Aim of the exercise: In the entries from the line that contains "is (506, 1373)." through the line that contains "at that location.", swap "screenshot" for "screen capture" and give those lines again with nothing else changed. Leave the pictures out.
-- Recorded data follows --
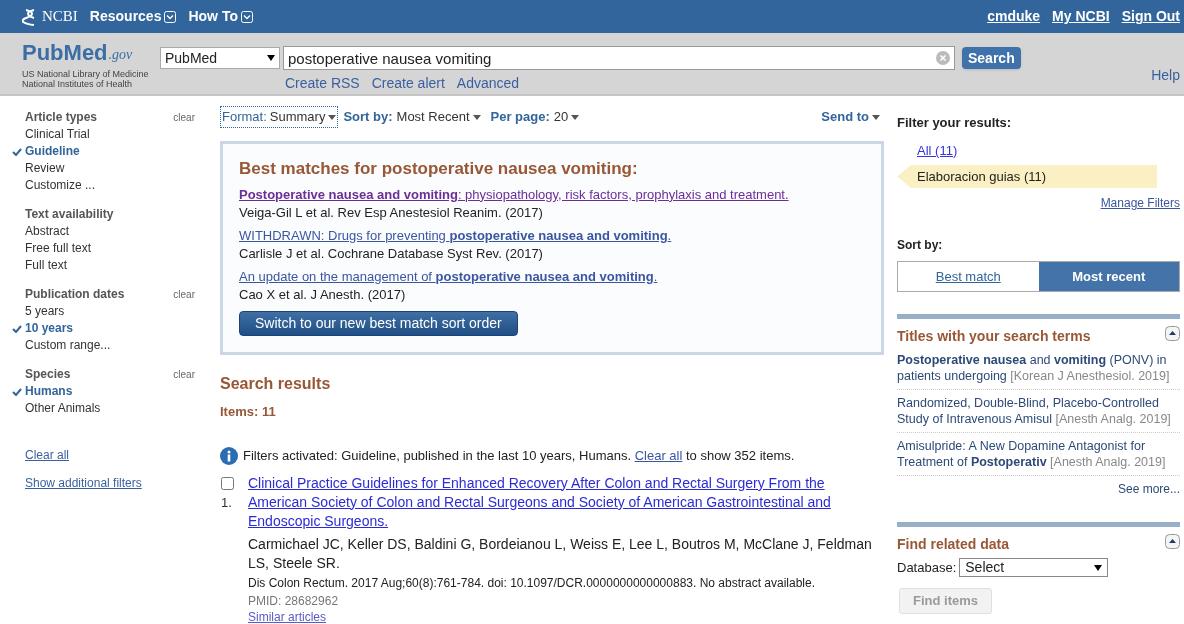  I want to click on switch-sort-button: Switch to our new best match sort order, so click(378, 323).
-- Recorded data concluded --
-- Recorded data follows --
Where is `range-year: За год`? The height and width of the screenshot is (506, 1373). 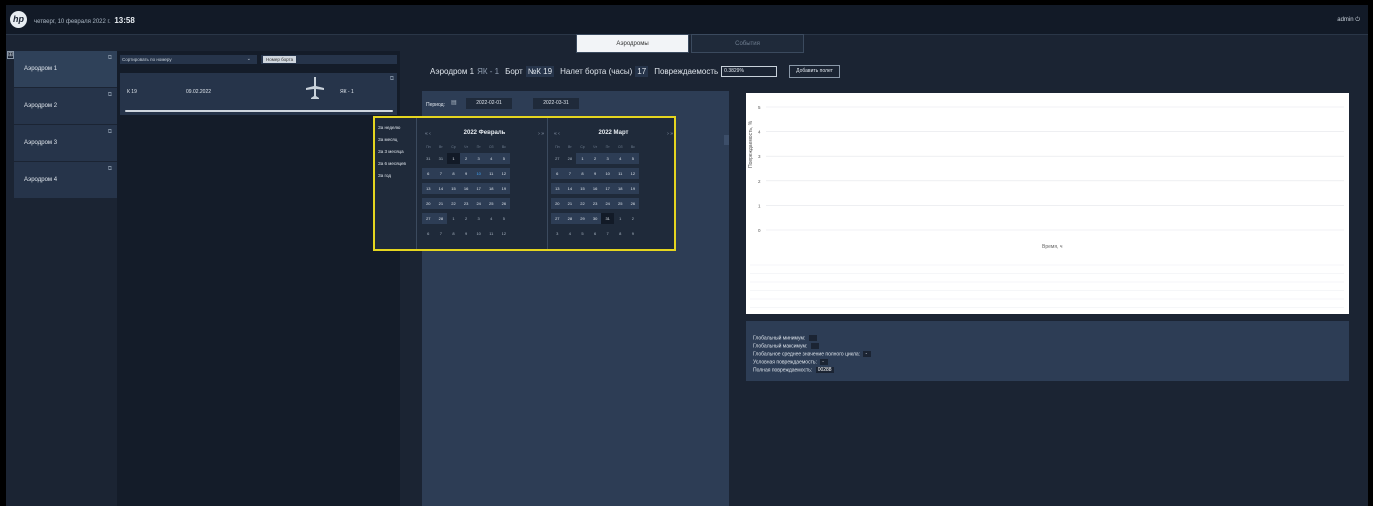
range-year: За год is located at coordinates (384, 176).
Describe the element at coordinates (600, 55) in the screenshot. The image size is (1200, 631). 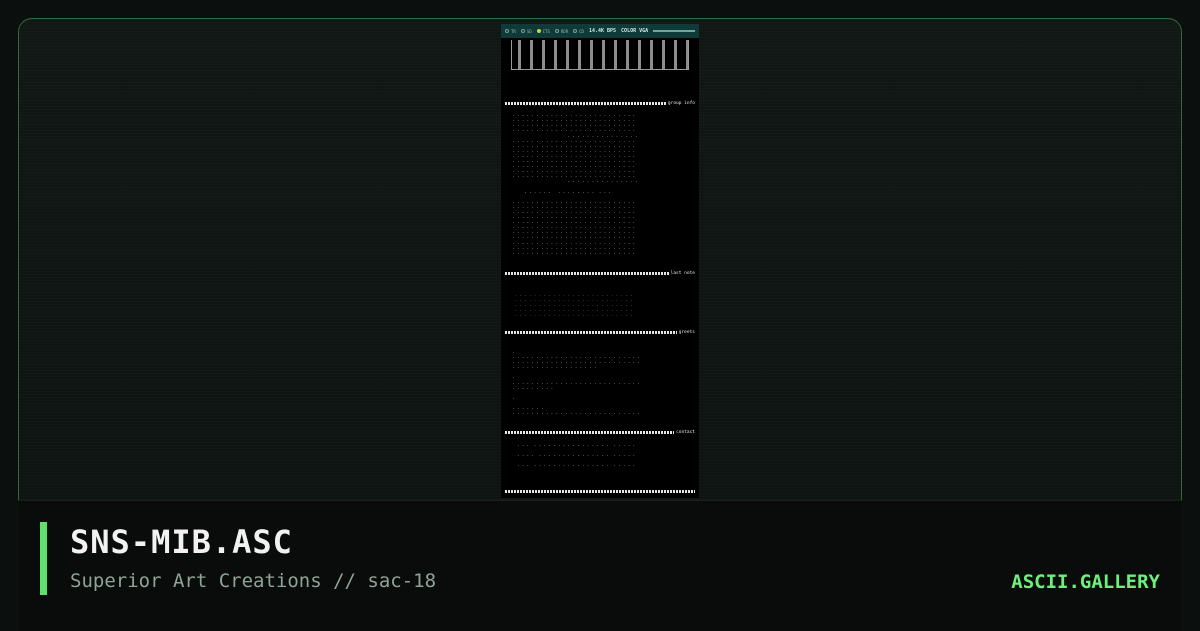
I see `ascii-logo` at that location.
-- Recorded data concluded --
Your solution:
Where is `range-year: За год`? The height and width of the screen capture is (506, 1373). 
range-year: За год is located at coordinates (384, 176).
Describe the element at coordinates (600, 55) in the screen capture. The image size is (1200, 631). 
I see `ascii-logo` at that location.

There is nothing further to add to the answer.